El anhelo de un mundo en que la gente disfrute de la vida en
todas sus dimensiones, sin verse amenazados por la violencia o el
infortunio, es una característica común de la humanidad. No es de
sorprenderse, por lo tanto, que la promesa de paz y seguridad sea
frecuentemente un importante elemento de la retórica política en
todos los países. Sin embargo, nuestro texto, en línea con la
revelación mosaica, coloca la justicia y la paz en una relación de
causa y efecto: “el efecto (o resultado) de la justicia será la paz”.
La justicia (tzedaká) a que se refiere el profeta no es ni más ni
menos que la justicia de Dios: la justicia que Él ama y Él demanda;
no meramente una convención social o un valor humano, sino un
mandato divino. “No es sólo una relación entre el hombre y su
prójimo, es un acto que implica a Dios, una necesidad divina”.[1] Y
está íntimamente vinculada a la compasión por los oprimidos, los
débiles, los marginados. Es una “opción por los pobres”. Tiene que
ver con la preocupación especial de Dios por los necesitados y
desheredados. Porque Él es un Dios de justicia, es pecaminoso
permanecer indiferentes hacia quienes sufren por causas ajenas a su
propio control.

⁂

*Tarea asignada*: Prosigue el documento sobre la justicia y la paz a partir de su última oración.

*Sección de datos*:
⁂

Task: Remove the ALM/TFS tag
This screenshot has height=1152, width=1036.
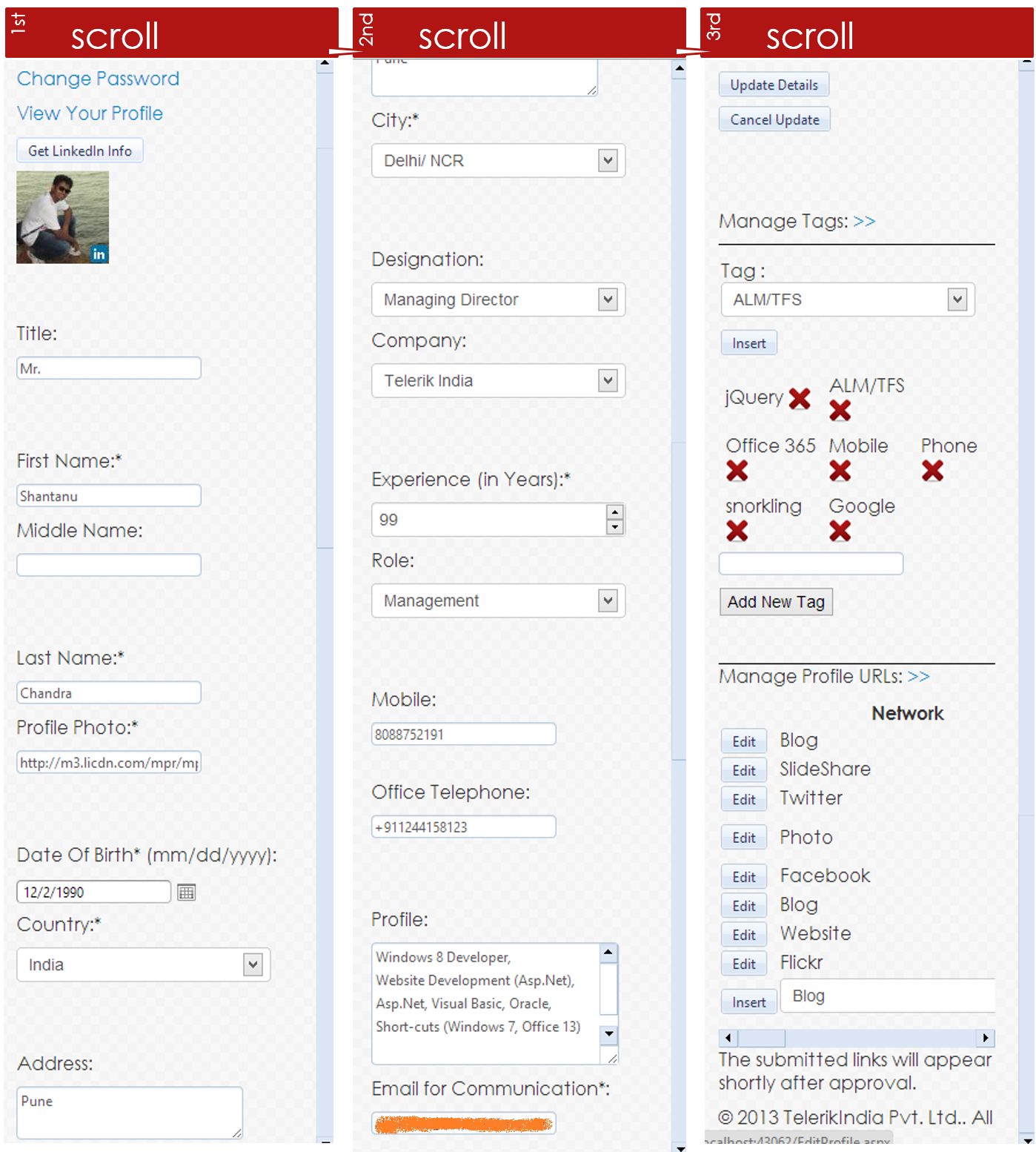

⁂

*Resultado*:
Tzedaká es una condición esencial para la existencia de shalom. Sin
justicia, no hay paz. La justicia y la paz son inseparables; están
indisolublemente unidas. En palabras del salmista: “El amor y la
verdad se darán cita; la paz y la justicia se besarán” (Sal. 85.10).
En ausencia de la justicia sólo es posible una paz espuria. La falsa
seguridad de los opresores, basada en la coerción, o la modorra de
los oprimidos, resultante del temor, pero una paz real. La paz de un
cementerio, o de un campo de concentración, o de un país bajo
ocupación militar, pero no una paz genuina y duradera.
Shalom nunca puede ser la experiencia de una sociedad
corrompida. De una sociedad materialista obsesionada por la
riqueza e indiferente a la situación de los pobres. De una sociedad
hedonista orientada hacia la satisfacción de necesidades creadas
artificialmente y ciega al sufrimiento de las masas en el Mundo de
los Dos Tercios. De una sociedad de consumo entregada a la
idolatría de las modas y dura frente a la miseria de los marginados.
De una sociedad de desperdicio puesta al servicio de la ideología del
crecimiento económico ilimitado y sin compasión por las multitudes
hambrientas.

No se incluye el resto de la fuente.